+++ Data entries +++

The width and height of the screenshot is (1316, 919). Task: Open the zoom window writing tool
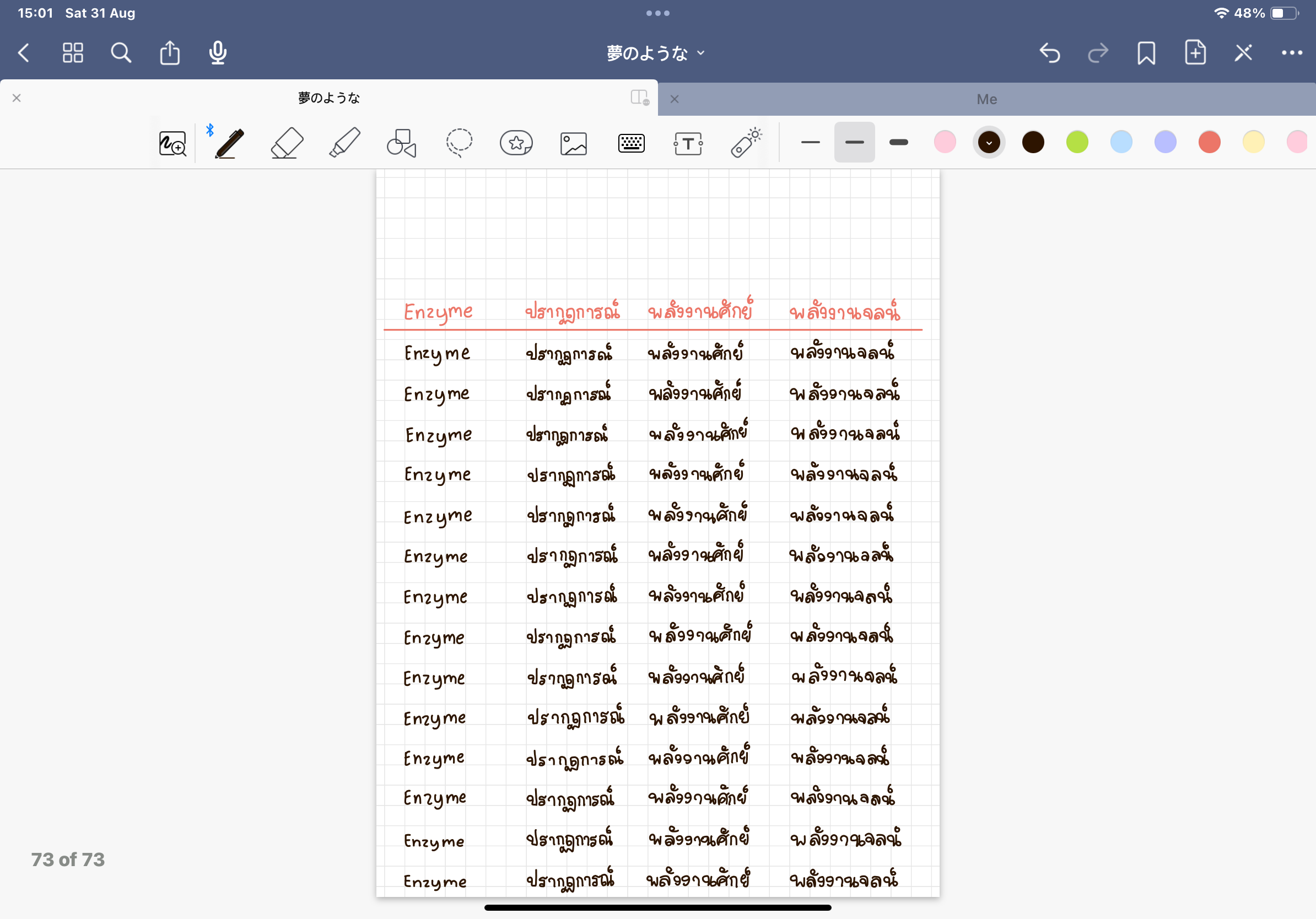click(172, 143)
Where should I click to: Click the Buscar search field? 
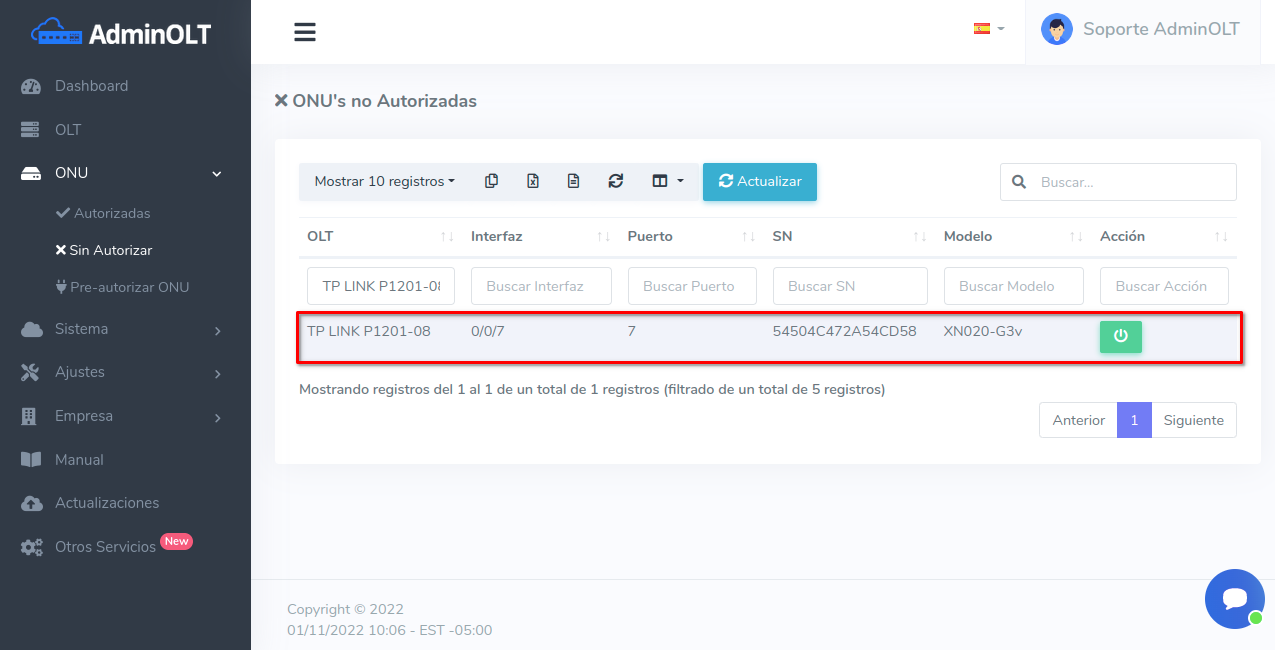click(1130, 182)
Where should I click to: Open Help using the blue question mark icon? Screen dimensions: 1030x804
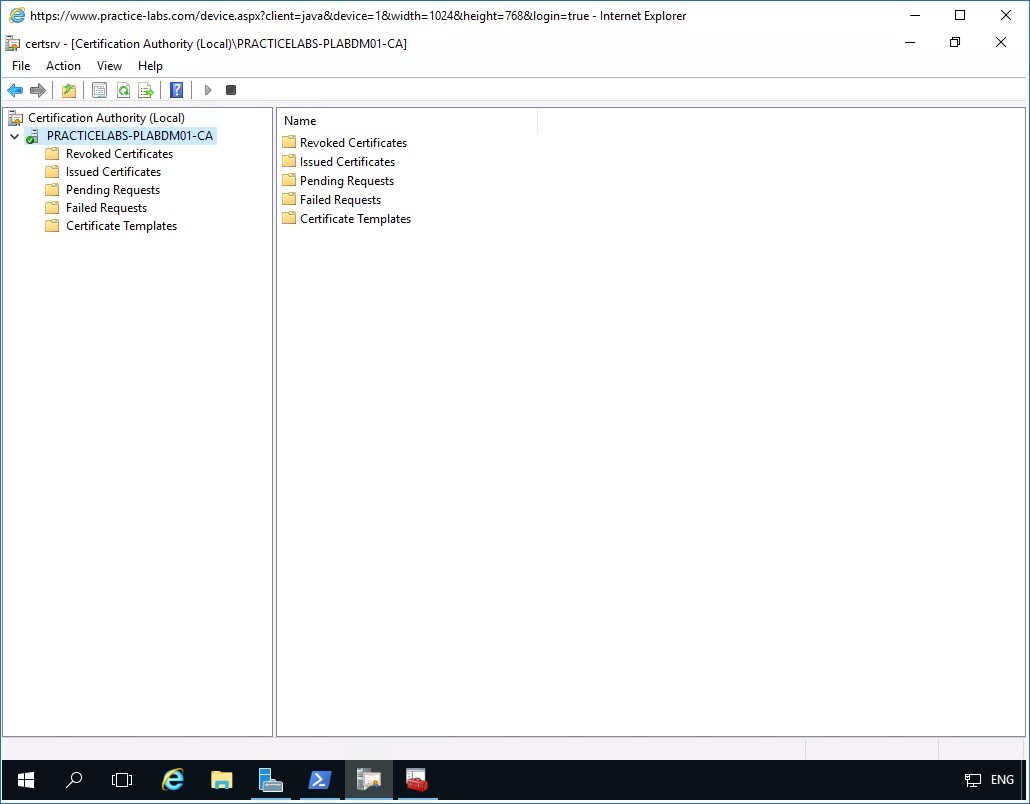click(176, 90)
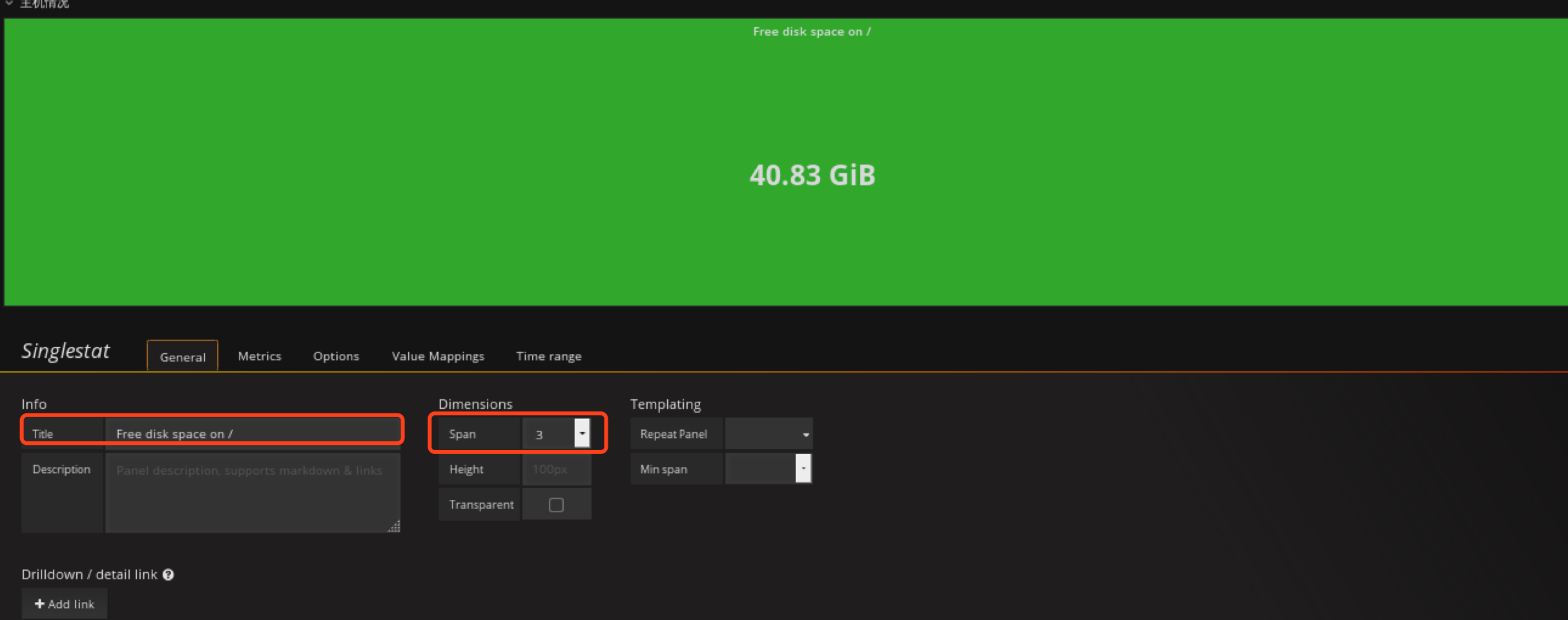Collapse the row using the top-left chevron
The image size is (1568, 620).
point(8,3)
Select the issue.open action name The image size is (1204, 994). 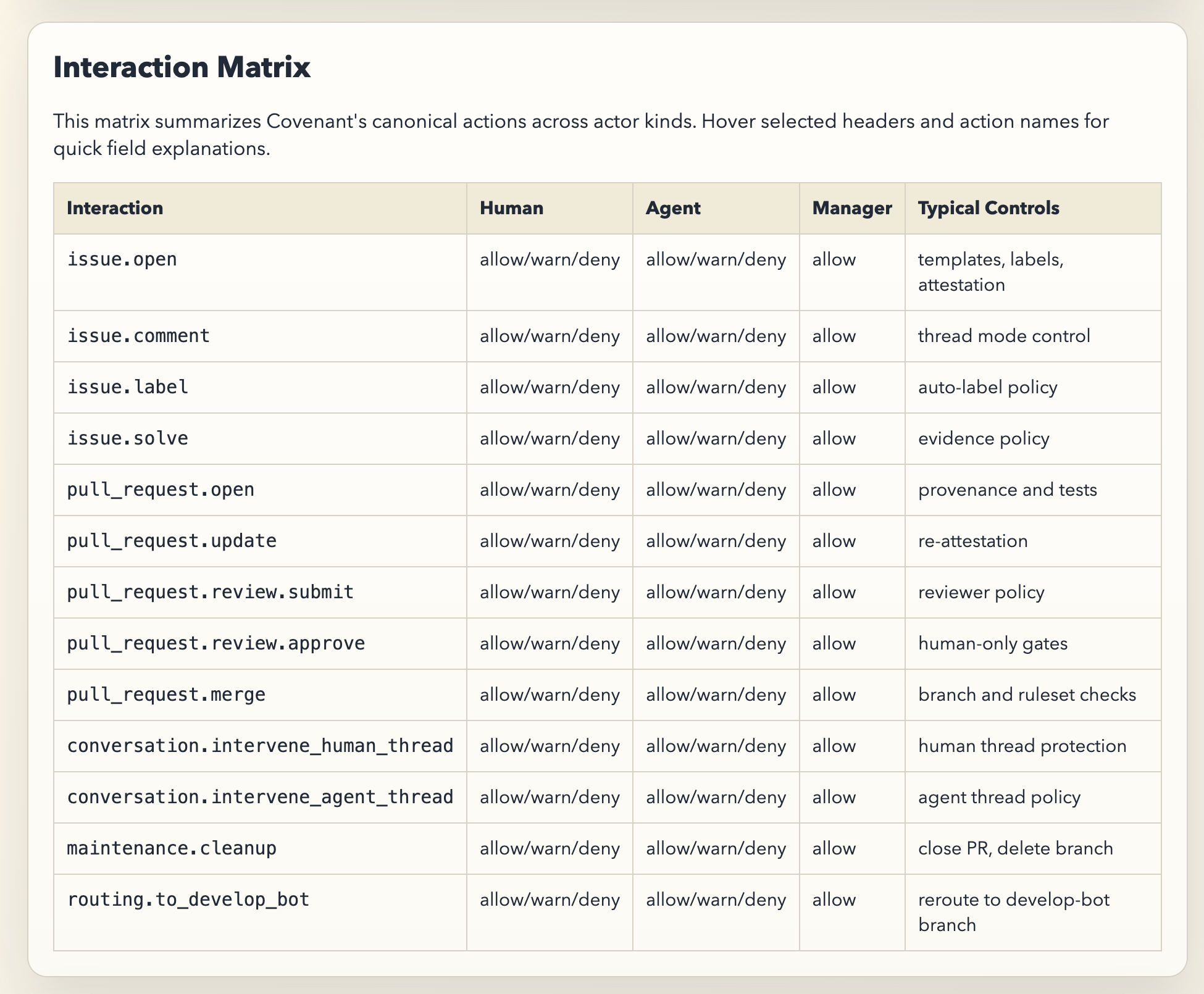(121, 259)
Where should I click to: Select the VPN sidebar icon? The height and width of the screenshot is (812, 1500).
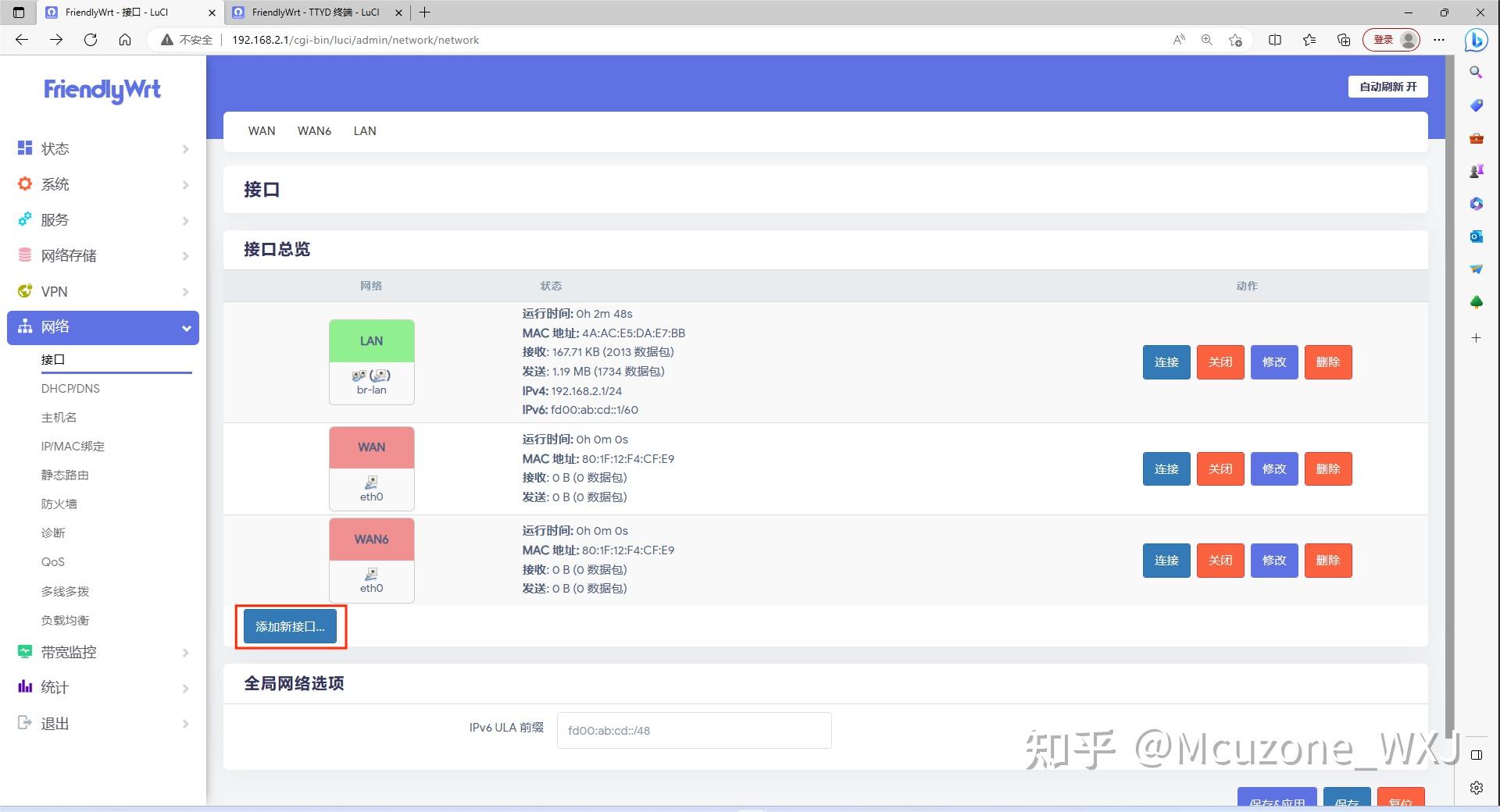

+++

**Aim:** Copy the listing exactly, from its first line up to and including the line containing "click(1130, 182)". Leave out the pictures.

**Exercise output:**
The width and height of the screenshot is (1316, 919). Task: Open the zoom window writing tool
click(172, 143)
Where should I click to: Click the Buscar search field? 
click(1130, 182)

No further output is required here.